Errors while selecting the answer

1. Counting all divisors instead of just even divisors

After finding all 6 divisors (1, 2, 4, \(\mathrm{p}\), \(\mathrm{2p}\), \(\mathrm{4p}\)), students might count all of them and select answer choice (D) Six, forgetting that the question specifically asks only for even divisors. This is a classic case of not carefully re-reading what the question is asking for.

2. Forgetting to include n itself in the count

Students might correctly identify the even divisors 2, 4, and \(\mathrm{2p}\), but forget that \(\mathrm{n = 4p}\) is also an even divisor that should be included in their count. This would lead them to count only 3 even divisors and incorrectly select answer choice (B) Three.

Alternate Solutions

Smart Numbers Approach

Step 1: Choose a specific prime number greater than 2

Let's use \(\mathrm{p = 3}\) (the smallest prime greater than 2, making calculations simple)

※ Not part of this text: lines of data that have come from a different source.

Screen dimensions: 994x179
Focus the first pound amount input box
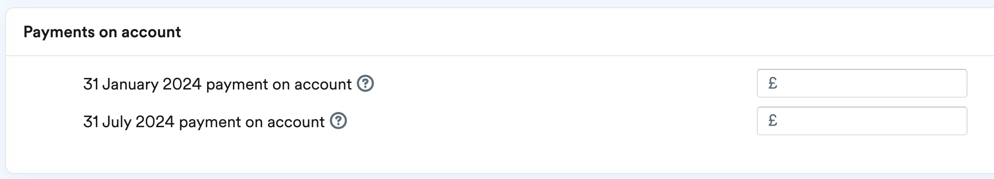pyautogui.click(x=862, y=83)
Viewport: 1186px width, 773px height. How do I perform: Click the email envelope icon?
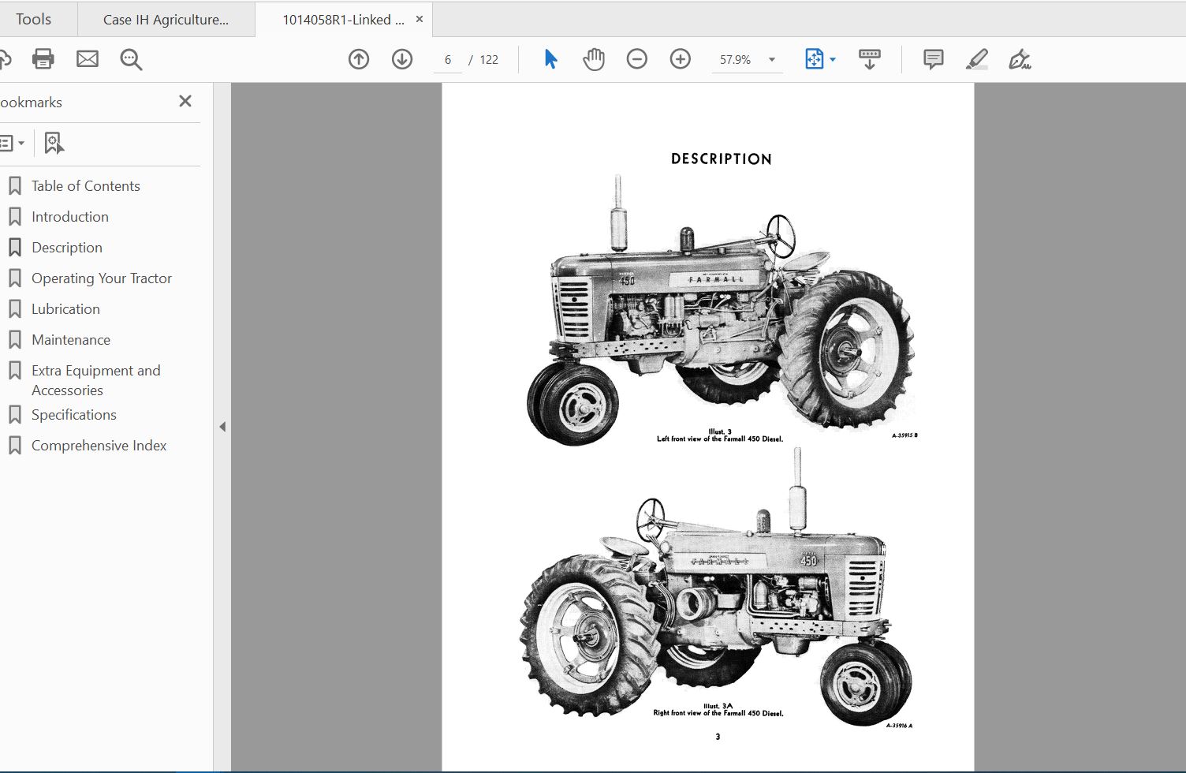(88, 59)
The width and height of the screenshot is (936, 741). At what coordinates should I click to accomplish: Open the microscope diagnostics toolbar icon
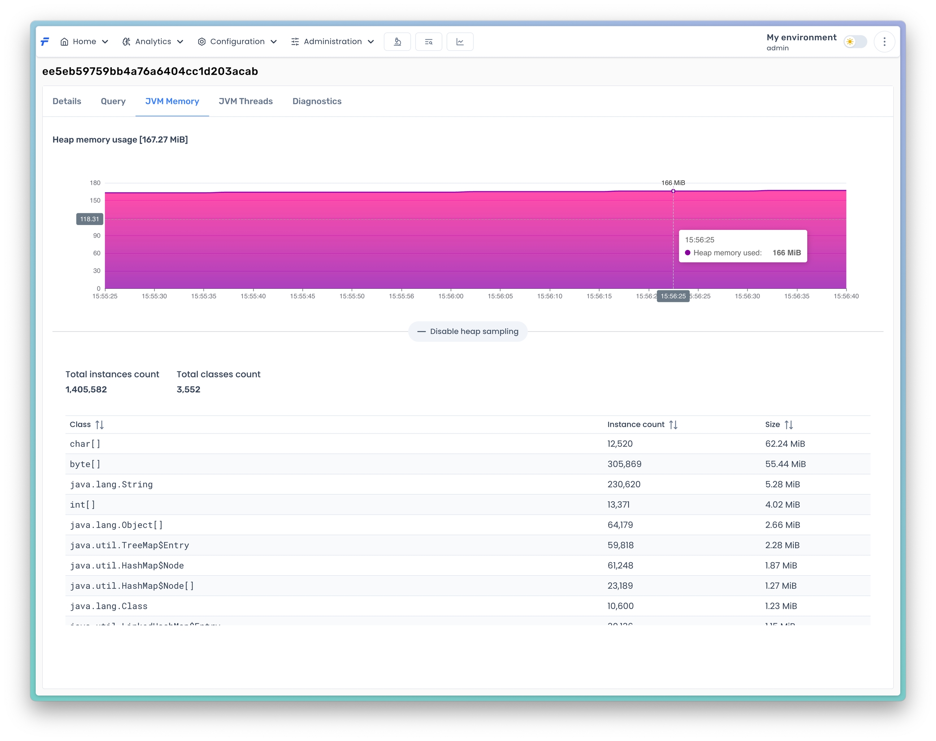click(x=397, y=42)
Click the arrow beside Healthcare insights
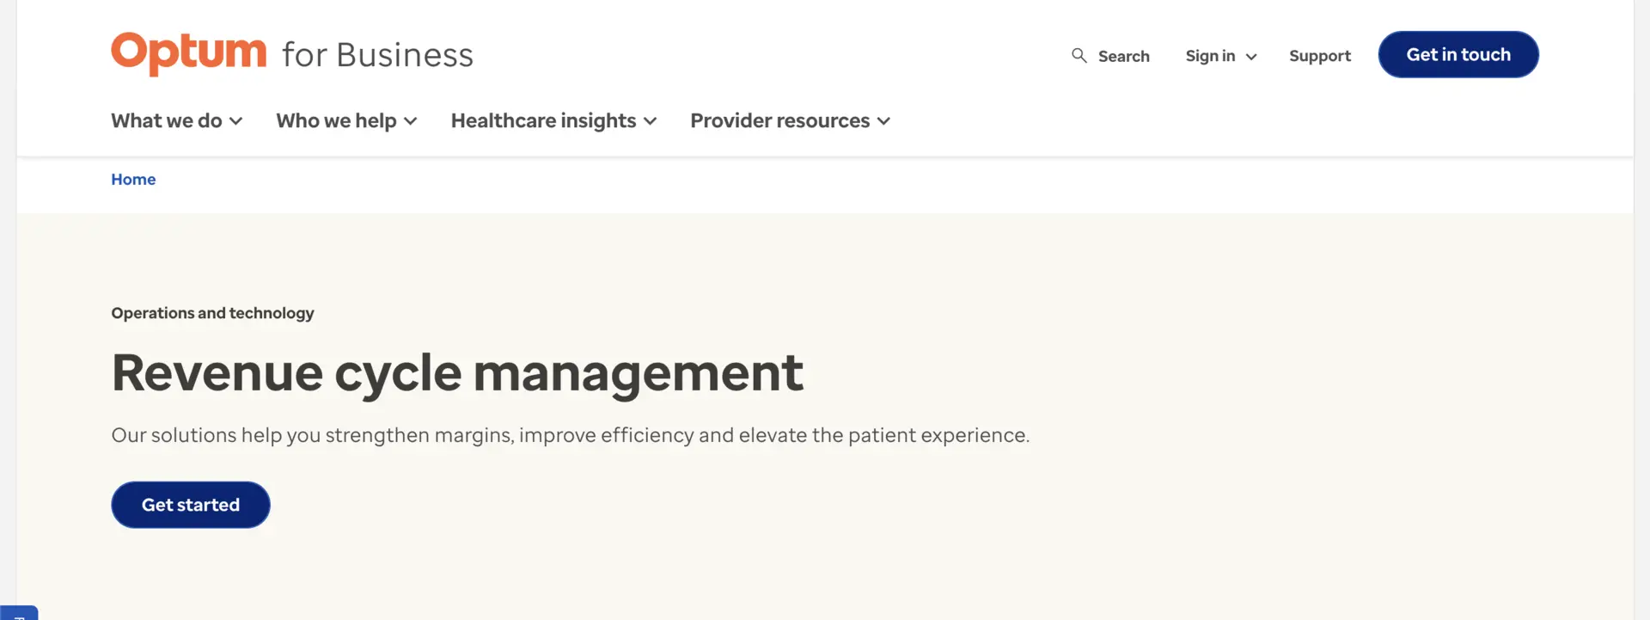 click(650, 121)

Therefore: \(\mathrm{n = 4p = 4 \times 3 = 12}\)

Step 2: Express n in prime factorization form

\(\mathrm{n = 12 = 4 \times 3 = 2^2 \times 3}\)

Step 3: Find all positive divisors of n = 12

Using the prime factorization \(\mathrm{2^2 \times 3}\), the divisors are formed by taking:

• \(\mathrm{2^0 \times 3^0 = 1}\)
• \(\mathrm{2^1 \times 3^0 = 2}\)
• \(\mathrm{2^2 \times 3^0 = 4}\)
• \(\mathrm{2^0 \times 3^1 = 3}\)
• \(\mathrm{2^1 \times 3^1 = 6}\)
• \(\mathrm{2^2 \times 3^1 = 12}\)

All divisors: {1, 2, 3, 4, 6, 12}

Step 4: Identify the even divisors

Even divisors are those divisible by 2 (contain at least one factor of 2):

• 2 (even) ✓
• 4 (even) ✓
• 6 (even) ✓
• 12 (even) ✓

Step 5: Count the even divisors

The positive even divisors are: {2, 4, 6, 12}

Total count: 4 even divisors

Verification with another prime:

Let's verify with \(\mathrm{p = 5}\): \(\mathrm{n = 4 \times 5 = 20 = 2^2 \times 5}\)

All divisors: {1, 2, 4, 5, 10, 20}

Even divisors: {2, 4, 10, 20} → Again, 4 even divisors

This pattern will hold for any prime \(\mathrm{p > 2}\), confirming our answer of 4 even divisors.